Predictable Bit Patterns

If we take a look at some of the Collatz sequences, we can see that there are no consecutive odd numbers. This can be proven by pointing out that if n is odd, 3*n+1 will always be even. The reverse is not true, because if n is even and a multiple of 4, n/2 will still be even. From this we can derive that if n is odd then 1 + collatz(3*n+1) can be replaced by 2 + collatz((3*n+1)/2). We can add a similar special case when n is a multiple of 4 – in this case 1 + collatz(n/2) is equivalent to 2 + collatz(n/4).

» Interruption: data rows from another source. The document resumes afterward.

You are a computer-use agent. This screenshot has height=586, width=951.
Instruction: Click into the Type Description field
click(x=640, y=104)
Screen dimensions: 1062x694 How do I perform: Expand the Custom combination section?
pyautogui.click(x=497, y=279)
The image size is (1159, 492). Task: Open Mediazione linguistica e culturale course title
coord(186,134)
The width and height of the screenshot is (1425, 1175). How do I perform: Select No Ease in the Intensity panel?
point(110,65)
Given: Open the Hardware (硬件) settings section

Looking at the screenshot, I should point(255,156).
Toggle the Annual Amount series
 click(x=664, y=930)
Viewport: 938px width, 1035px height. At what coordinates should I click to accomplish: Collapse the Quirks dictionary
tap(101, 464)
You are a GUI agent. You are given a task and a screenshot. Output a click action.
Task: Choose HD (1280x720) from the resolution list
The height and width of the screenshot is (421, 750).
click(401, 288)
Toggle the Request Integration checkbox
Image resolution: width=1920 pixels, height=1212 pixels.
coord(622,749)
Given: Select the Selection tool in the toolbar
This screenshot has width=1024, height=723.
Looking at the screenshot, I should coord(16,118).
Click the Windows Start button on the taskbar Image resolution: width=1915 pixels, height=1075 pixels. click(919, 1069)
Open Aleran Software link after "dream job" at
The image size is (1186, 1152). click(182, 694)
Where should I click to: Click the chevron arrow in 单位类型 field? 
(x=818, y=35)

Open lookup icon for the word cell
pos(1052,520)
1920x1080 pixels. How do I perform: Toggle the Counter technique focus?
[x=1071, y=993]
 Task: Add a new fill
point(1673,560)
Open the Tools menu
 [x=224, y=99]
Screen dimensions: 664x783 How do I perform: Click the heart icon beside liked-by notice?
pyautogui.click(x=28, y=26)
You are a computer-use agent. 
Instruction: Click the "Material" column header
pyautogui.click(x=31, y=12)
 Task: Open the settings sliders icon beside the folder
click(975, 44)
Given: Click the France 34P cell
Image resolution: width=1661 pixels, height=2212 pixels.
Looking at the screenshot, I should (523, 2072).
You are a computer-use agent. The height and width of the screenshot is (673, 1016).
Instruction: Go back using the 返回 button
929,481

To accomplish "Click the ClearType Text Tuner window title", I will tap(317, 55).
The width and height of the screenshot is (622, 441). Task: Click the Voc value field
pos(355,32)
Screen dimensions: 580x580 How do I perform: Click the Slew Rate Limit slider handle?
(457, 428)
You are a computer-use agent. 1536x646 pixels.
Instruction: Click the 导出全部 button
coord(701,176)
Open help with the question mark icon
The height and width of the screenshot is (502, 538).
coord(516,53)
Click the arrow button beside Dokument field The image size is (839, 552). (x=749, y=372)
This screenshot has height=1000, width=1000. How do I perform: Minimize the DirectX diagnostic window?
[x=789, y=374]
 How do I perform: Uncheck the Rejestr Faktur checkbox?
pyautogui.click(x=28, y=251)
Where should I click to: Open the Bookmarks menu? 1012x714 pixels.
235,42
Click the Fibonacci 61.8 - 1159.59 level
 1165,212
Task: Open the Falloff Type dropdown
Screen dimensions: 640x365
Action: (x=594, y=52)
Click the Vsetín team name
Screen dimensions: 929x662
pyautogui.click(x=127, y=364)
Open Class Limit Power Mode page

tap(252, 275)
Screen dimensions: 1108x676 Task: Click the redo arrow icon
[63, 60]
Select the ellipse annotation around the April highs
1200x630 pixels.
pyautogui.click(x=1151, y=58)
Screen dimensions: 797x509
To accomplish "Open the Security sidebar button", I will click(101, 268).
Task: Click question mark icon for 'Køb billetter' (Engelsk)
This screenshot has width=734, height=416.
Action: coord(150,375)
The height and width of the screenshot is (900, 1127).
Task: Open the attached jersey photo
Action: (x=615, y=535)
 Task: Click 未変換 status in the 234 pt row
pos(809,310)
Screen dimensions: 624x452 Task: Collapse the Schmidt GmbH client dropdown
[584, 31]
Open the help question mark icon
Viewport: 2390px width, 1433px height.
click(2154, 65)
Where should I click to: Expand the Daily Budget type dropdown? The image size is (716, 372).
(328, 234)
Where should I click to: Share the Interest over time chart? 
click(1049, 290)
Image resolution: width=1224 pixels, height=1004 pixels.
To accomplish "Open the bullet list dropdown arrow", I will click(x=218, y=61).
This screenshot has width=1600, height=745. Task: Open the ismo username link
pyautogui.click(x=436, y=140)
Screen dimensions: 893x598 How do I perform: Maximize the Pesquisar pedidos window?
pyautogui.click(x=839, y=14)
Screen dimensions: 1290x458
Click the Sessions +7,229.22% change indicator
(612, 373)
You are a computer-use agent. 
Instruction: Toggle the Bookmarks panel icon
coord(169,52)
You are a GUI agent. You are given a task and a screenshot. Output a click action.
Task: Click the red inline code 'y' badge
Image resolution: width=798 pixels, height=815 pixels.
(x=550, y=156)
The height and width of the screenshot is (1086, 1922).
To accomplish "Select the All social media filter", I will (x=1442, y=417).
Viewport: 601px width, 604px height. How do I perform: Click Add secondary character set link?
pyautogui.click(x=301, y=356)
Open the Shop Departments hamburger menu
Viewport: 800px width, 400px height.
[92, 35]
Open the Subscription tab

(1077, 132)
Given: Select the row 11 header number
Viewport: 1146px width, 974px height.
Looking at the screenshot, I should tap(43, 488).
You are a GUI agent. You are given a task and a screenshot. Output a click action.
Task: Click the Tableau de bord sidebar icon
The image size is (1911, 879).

Remember that it is possible to quickly check if a number is a multiple of 4 by inspecting the two least-significant bits.

local N = 1000000

local cache = {0}

local function collatz(n)
	local cached = cache[n]
	if cached then
		return cached
	end
	if n & 1 == 1 then
		local c = 2 + collatz(n + (n >> 1) + 1)
		cache[n] = c
		return c
	elseif n & 3 == 0 then
		local c = 2 + collatz(n >> 2)
		cache[n] = c
		return c
	else
		local c = 1 + collatz(n >> 1)
		cache[n] = c
		return c
	end
end

local max = 0
for n = 1, N do
	local c = collatz(n)
	if c > max then
		max = c
	end
end

print(max)

Results

The code now only takes about 1.000 seconds to run and the performance is now comparable with C code. In total, we've reduced the running time by 26 times. There are, of course, possible optimizations to the algorithm itself, but these are out of scope of this demonstration.